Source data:
= = =
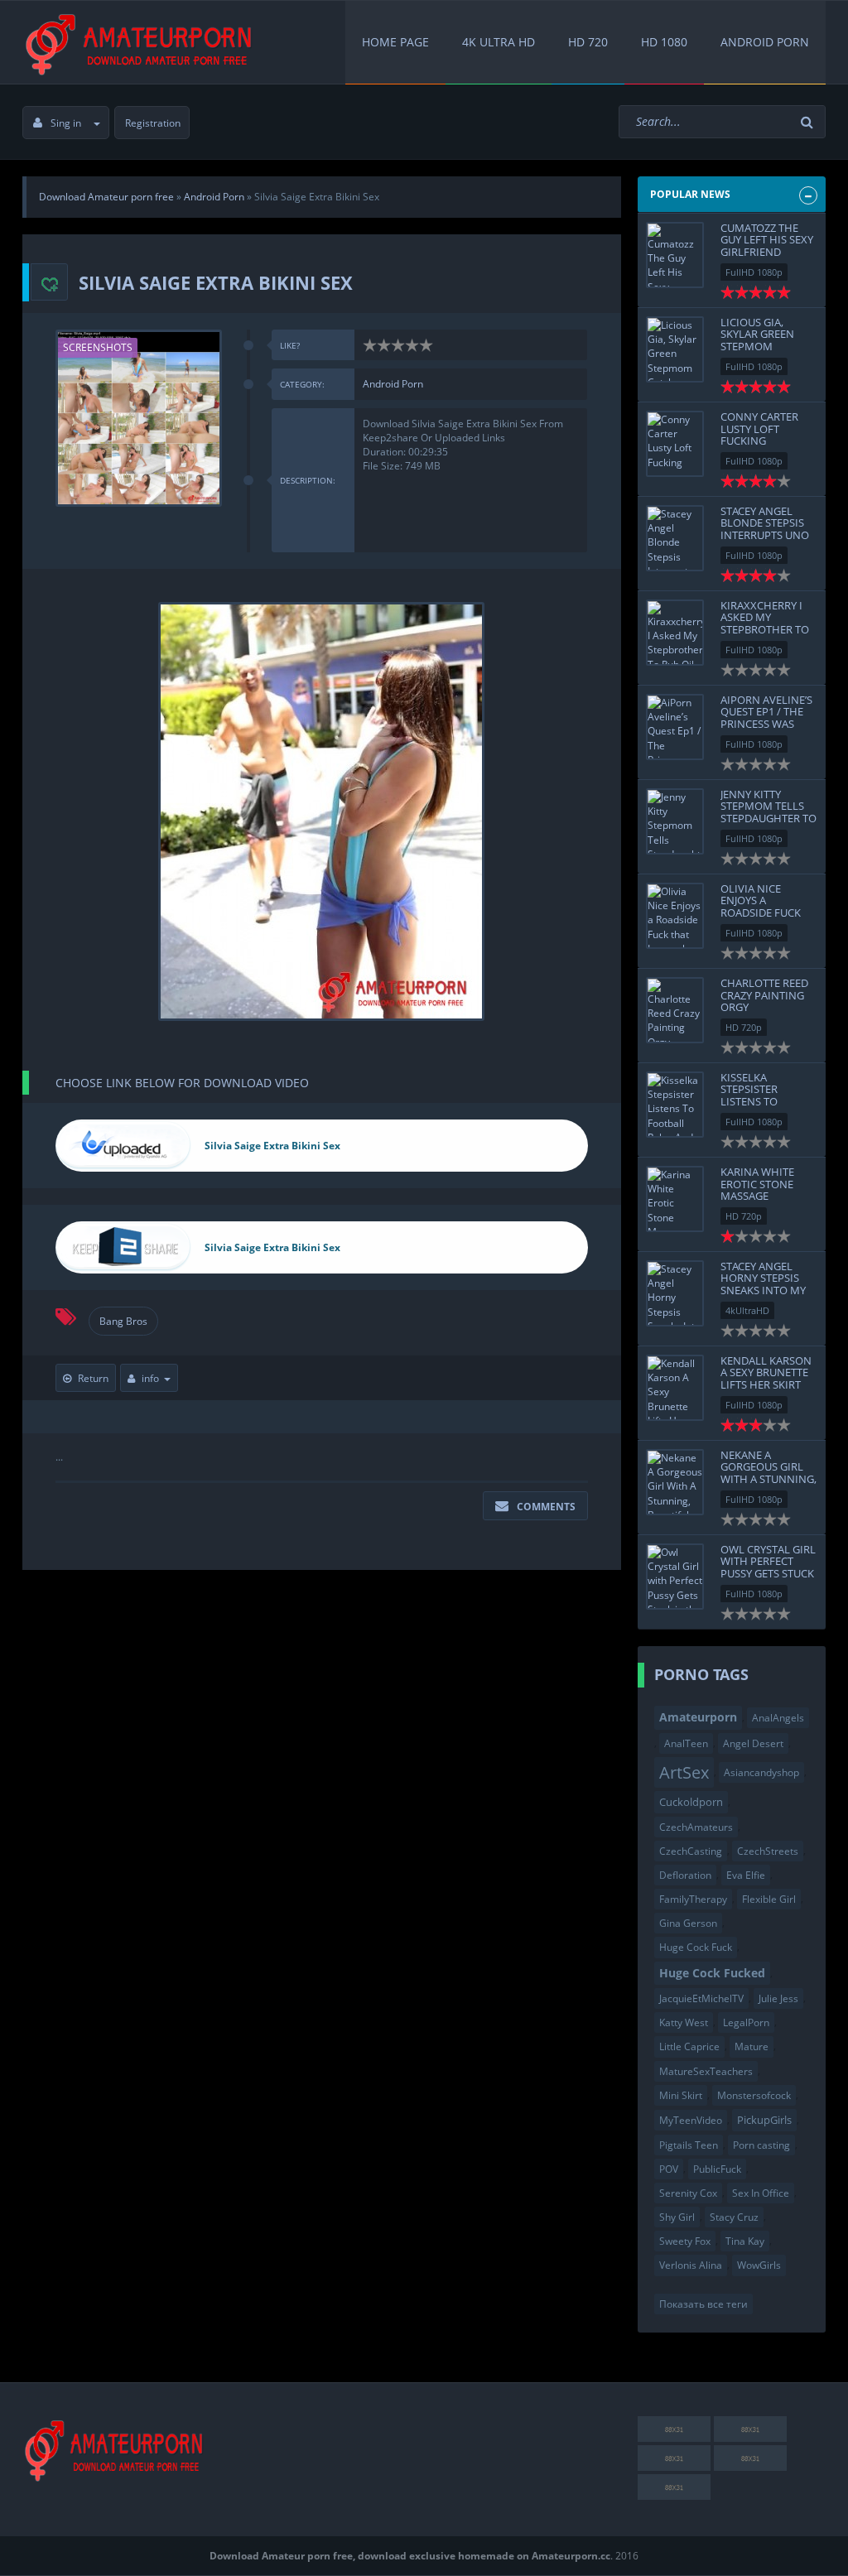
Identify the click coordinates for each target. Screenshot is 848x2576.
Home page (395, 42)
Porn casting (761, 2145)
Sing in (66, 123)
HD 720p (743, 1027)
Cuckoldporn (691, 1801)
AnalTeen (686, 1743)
= = =
TASK TO CARRY OUT: Repeat the data above exactly, images excluded.

EXERCISE RESULT:
Identify the click coordinates for each target. Screenshot is 848x2576.
Home page (395, 42)
Porn casting (761, 2145)
Sing in (66, 123)
HD 720p (743, 1027)
Cuckoldporn (691, 1801)
AnalTeen (686, 1743)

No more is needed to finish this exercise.